Atriplex spinifera
- Conservation status: Vulnerable (NatureServe)

Scientific classification
- Kingdom: Plantae
- Clade: Embryophytes
- Clade: Tracheophytes
- Clade: Angiosperms
- Clade: Eudicots
- Order: Caryophyllales
- Family: Amaranthaceae
- Genus: Atriplex
- Species: A. spinifera
- Binomial name: Atriplex spinifera J.F.Macbr.

= Atriplex spinifera =

- Genus: Atriplex
- Species: spinifera
- Authority: J.F.Macbr.
- Conservation status: G3

Species of flowering plant

Atriplex spinifera is a species of saltbush, known by the common names spiny saltbush and spinescale saltbush.

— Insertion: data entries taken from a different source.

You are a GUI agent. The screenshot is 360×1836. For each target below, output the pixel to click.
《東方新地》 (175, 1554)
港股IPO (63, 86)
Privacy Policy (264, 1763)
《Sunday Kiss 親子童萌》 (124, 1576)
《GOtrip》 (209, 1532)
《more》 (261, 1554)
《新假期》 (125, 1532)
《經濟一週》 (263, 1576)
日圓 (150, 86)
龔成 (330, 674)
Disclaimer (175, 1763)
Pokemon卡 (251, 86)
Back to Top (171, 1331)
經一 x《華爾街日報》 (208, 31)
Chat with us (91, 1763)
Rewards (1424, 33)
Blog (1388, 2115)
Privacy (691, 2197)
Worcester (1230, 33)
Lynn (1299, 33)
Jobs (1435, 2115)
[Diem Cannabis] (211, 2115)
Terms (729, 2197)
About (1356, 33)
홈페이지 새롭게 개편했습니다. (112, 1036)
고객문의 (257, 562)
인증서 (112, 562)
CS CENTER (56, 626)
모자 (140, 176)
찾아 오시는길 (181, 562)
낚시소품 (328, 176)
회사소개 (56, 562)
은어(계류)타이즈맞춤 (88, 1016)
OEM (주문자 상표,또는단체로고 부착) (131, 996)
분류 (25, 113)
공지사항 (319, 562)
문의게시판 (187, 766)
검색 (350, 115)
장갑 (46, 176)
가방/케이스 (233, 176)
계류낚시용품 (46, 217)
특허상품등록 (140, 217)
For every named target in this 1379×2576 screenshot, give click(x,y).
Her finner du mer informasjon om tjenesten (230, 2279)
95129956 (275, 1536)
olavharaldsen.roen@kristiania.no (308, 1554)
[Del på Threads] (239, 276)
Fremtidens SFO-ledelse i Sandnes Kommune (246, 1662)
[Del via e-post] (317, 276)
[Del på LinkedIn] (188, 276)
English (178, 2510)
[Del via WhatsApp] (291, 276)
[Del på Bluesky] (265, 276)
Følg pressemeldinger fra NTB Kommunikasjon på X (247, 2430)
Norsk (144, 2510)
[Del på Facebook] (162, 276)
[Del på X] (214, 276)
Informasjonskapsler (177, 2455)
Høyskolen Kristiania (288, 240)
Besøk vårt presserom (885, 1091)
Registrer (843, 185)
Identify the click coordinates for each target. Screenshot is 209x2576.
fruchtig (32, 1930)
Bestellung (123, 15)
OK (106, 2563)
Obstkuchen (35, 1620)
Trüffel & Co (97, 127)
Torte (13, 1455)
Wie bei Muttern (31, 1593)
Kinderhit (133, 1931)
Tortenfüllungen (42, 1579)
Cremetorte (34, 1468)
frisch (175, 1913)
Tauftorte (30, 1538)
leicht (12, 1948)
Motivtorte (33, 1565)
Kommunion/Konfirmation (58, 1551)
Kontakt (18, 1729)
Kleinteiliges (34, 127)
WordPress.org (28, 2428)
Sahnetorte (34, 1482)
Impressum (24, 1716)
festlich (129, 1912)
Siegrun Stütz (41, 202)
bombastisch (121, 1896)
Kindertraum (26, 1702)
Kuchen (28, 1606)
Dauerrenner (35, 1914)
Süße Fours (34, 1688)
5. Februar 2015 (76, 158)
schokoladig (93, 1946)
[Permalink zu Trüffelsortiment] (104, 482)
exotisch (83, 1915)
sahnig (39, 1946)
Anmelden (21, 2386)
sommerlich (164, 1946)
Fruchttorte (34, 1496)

It is endemic to California, where it grows in dry habitat with saline soils, such as salt flats. Its distribution includes the Mojave Desert, the southern Transverse Ranges, and the Central Valley, and surrounding mountain ranges. It is a halophyte.

==Description==
Atriplex spinifera is a grayish or whitish brambly shrub with erect branching stems growing to a maximum height near 2 meters. The tangled branches are stiff and tipped with spiny points. The leaves are oval in shape and less than 3 centimeters in length.

The shrub is dioecious, with male and female individuals. The male flowers are small clusters in the leaf axils. The female flowers are solitary or borne in small clusters, and are enclosed in scaly bracts which become spherical as the fruit grows within.